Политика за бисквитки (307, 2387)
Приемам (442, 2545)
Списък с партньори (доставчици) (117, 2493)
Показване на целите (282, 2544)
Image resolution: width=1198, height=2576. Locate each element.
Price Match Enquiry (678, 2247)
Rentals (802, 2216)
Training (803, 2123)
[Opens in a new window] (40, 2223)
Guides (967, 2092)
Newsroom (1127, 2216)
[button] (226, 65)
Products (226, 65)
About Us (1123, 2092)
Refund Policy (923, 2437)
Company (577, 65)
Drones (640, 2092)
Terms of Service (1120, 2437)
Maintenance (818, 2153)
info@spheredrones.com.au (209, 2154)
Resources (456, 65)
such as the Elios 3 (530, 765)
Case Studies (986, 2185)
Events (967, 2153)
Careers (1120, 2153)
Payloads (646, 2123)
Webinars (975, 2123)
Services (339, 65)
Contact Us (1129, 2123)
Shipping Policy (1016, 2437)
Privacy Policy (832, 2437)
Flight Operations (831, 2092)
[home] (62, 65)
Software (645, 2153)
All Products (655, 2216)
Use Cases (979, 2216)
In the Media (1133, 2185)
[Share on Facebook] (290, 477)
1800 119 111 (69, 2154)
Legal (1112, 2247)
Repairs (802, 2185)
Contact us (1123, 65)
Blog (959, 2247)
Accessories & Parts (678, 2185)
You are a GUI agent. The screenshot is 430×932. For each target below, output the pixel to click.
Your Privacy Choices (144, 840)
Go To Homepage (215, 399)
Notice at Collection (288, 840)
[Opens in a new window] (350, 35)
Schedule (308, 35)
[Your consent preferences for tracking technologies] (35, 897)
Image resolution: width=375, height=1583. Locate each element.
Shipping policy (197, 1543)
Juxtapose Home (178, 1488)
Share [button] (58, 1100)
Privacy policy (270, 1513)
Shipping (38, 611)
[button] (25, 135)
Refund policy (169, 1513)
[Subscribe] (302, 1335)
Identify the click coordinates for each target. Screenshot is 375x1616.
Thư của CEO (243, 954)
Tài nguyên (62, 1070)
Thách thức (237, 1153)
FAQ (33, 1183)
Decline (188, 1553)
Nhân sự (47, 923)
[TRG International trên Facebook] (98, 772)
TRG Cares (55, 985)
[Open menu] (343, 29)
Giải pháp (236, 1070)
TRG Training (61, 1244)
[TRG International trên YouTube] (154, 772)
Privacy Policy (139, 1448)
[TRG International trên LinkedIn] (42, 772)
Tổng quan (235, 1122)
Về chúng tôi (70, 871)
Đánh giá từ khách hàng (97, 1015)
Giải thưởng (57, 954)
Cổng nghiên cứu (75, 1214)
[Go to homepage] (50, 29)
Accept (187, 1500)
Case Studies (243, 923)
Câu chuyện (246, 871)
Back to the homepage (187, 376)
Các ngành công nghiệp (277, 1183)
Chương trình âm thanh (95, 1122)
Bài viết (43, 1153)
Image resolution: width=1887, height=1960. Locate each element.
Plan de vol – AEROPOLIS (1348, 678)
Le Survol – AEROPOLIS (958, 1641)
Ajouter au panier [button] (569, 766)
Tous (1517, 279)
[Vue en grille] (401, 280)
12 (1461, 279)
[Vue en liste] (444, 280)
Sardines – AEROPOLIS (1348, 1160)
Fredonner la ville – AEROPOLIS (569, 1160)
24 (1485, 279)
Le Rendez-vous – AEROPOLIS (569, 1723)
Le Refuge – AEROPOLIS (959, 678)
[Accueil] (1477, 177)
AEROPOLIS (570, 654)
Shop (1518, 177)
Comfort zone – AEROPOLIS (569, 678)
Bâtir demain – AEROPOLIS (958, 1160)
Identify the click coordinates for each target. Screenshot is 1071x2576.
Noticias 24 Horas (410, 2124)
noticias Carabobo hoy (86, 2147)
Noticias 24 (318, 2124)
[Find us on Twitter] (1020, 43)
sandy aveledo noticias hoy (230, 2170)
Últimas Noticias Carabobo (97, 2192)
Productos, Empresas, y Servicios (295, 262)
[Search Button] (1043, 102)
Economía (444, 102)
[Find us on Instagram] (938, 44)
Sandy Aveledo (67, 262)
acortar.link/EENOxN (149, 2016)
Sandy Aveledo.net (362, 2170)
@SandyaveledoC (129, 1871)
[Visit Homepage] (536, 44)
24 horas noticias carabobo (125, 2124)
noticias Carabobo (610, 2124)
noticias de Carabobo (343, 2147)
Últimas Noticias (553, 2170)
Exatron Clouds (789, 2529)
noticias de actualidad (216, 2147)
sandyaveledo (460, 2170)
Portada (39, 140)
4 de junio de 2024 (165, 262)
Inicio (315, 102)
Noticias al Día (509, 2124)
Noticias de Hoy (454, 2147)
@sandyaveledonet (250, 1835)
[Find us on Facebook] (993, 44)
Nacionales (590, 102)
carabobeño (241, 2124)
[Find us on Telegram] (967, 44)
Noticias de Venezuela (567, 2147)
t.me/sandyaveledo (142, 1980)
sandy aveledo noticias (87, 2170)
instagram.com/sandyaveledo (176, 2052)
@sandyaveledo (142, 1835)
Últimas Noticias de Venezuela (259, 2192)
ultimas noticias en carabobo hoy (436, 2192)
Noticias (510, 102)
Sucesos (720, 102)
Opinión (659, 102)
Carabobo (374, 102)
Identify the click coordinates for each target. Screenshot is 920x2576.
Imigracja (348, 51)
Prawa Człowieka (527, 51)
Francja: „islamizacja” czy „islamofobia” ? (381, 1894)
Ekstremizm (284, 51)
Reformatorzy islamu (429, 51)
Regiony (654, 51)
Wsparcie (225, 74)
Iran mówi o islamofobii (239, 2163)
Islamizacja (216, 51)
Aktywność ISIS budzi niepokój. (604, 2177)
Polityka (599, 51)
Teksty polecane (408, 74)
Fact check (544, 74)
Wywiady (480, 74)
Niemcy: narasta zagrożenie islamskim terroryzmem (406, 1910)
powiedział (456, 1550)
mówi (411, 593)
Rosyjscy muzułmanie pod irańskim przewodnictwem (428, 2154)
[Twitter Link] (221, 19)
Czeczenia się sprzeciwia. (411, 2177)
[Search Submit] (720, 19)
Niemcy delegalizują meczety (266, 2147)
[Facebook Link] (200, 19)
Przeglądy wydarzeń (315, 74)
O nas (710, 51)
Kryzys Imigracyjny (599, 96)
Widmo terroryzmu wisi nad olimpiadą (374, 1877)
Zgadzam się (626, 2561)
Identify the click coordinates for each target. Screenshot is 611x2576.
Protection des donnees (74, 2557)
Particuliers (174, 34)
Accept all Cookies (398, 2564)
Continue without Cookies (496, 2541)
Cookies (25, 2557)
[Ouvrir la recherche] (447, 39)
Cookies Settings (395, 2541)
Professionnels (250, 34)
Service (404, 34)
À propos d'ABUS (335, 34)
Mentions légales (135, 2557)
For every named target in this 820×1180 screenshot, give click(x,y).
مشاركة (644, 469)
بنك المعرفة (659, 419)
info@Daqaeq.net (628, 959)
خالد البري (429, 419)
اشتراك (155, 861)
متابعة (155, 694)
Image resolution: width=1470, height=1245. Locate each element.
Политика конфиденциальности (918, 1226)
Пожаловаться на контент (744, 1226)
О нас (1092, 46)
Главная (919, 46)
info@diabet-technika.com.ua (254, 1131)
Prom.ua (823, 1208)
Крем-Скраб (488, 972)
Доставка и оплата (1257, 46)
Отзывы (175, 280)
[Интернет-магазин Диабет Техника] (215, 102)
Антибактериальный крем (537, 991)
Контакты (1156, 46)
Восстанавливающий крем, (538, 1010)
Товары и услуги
- - - - -
_What is required_: Give back the records above exactly, limited to the lines between the one holding "Wsparcie (225, 74)" and the one holding "Zgadzam się (626, 2561)", inclusive.

_The completed task_:
Wsparcie (225, 74)
Iran mówi o islamofobii (239, 2163)
Islamizacja (216, 51)
Aktywność ISIS budzi niepokój. (604, 2177)
Polityka (599, 51)
Teksty polecane (408, 74)
Fact check (544, 74)
Wywiady (480, 74)
Niemcy: narasta zagrożenie islamskim terroryzmem (406, 1910)
powiedział (456, 1550)
mówi (411, 593)
Rosyjscy muzułmanie pod irańskim przewodnictwem (428, 2154)
[Twitter Link] (221, 19)
Czeczenia się sprzeciwia. (411, 2177)
[Search Submit] (720, 19)
Niemcy delegalizują meczety (266, 2147)
[Facebook Link] (200, 19)
Przeglądy wydarzeń (315, 74)
O nas (710, 51)
Kryzys Imigracyjny (599, 96)
Widmo terroryzmu wisi nad olimpiadą (374, 1877)
Zgadzam się (626, 2561)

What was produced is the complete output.